▶ [The problem]: Copy out the items starting at the line containing "At what coordinates" and ending at the line containing "point(294,20)", leaving out the pictures.

--------------------

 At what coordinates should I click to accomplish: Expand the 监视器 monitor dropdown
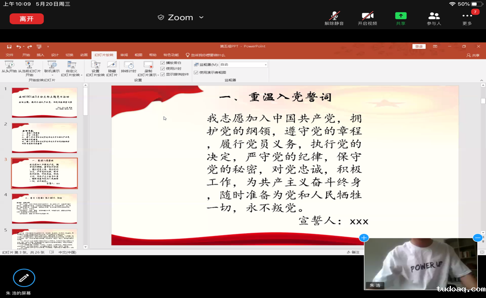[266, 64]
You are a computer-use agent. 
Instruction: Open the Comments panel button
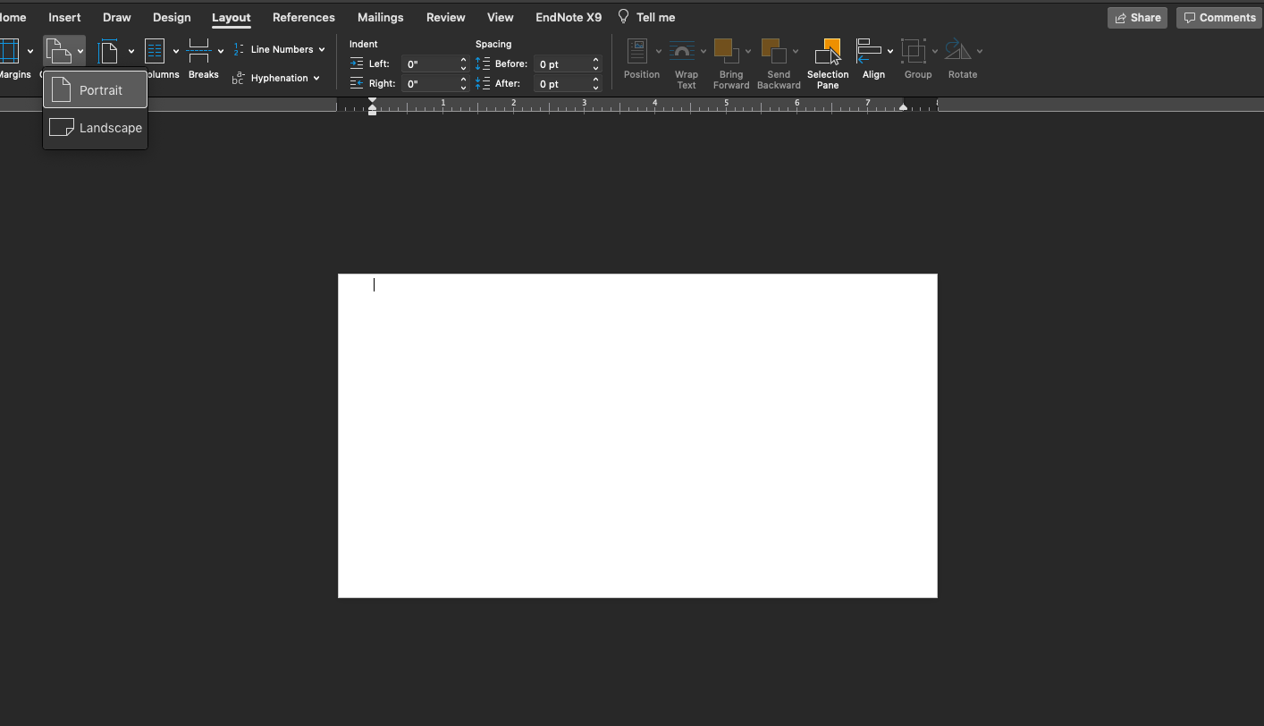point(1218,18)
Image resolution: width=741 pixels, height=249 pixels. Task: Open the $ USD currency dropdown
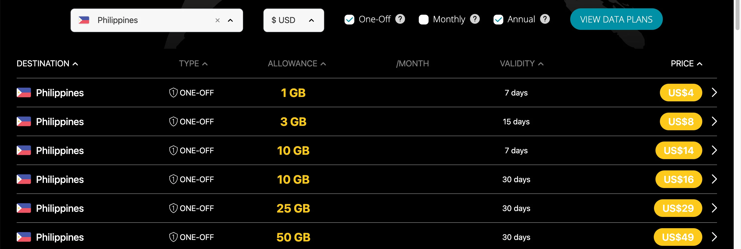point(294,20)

--------------------

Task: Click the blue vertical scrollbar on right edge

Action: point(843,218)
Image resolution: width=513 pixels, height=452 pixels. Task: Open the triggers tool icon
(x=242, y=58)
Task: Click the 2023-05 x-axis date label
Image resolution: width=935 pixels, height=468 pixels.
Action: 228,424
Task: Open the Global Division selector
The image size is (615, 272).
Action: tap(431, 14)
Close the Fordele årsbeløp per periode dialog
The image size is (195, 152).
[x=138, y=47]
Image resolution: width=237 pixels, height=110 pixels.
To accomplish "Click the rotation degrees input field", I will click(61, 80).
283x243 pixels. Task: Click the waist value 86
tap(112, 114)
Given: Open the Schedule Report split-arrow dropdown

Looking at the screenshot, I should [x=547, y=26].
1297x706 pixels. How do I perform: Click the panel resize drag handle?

--------------------

▶ [Response to the exercise]:
 At what coordinates should I click to accomplish: Expand the 监视器 monitor dropdown
[266, 64]
You are a computer-use agent. 
Instruction: Open the Comments panel button
point(1218,18)
Image resolution: width=741 pixels, height=249 pixels. Task: Open the $ USD currency dropdown
point(294,20)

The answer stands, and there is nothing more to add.